* _Instructions for the task_: Starting with the line that contains "06-7494-4454 (1092, 57)", set down each line through the end of the entries below, exactly and with nothing added.

* _Collected data_:
....................

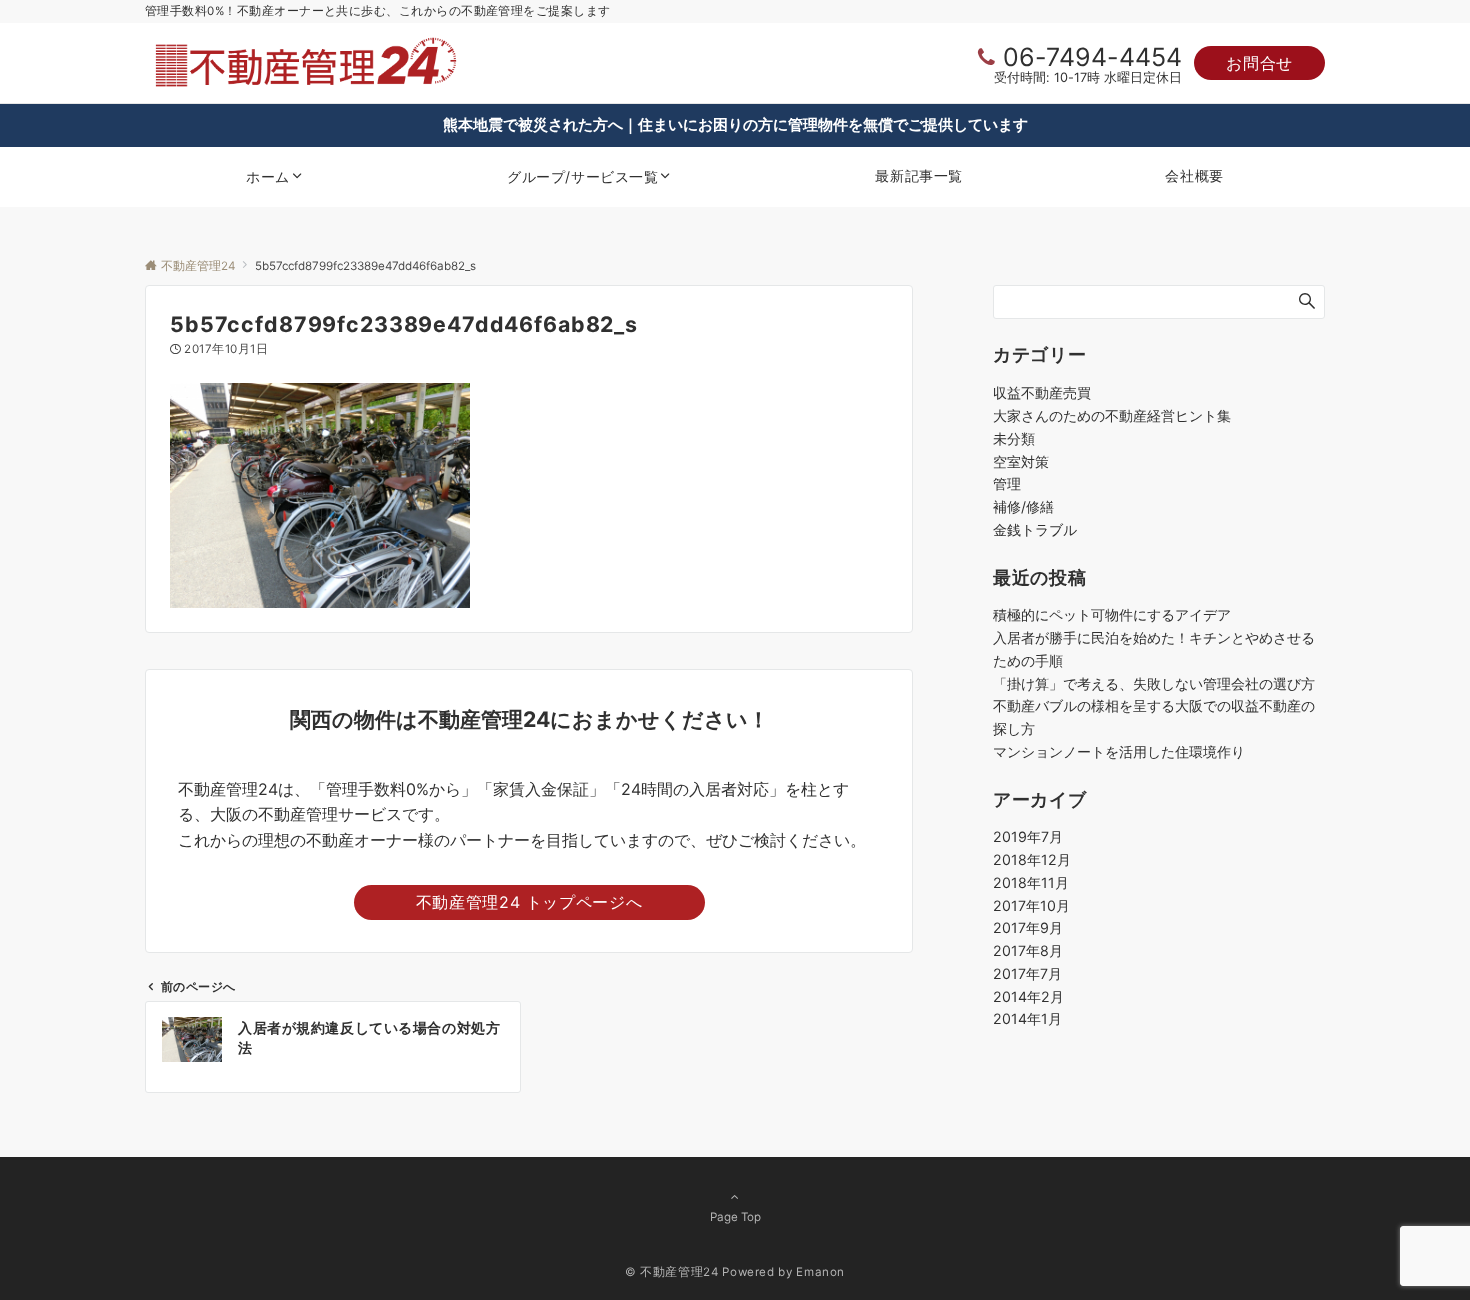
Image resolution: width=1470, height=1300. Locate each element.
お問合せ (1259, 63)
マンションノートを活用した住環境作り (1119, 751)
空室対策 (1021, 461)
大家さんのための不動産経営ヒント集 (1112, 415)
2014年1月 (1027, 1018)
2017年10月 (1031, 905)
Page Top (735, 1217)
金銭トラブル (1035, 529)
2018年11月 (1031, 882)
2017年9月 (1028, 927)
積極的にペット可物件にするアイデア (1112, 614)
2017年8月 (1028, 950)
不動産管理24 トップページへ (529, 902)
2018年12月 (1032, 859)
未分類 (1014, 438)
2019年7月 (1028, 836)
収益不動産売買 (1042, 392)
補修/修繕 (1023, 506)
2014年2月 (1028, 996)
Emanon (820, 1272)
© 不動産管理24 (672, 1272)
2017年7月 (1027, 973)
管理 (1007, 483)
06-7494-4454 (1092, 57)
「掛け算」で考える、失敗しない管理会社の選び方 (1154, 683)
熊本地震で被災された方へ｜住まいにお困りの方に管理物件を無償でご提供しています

....................

* _Response to this task_:
06-7494-4454 (1092, 57)
「掛け算」で考える、失敗しない管理会社の選び方 (1154, 683)
熊本地震で被災された方へ｜住まいにお困りの方に管理物件を無償でご提供しています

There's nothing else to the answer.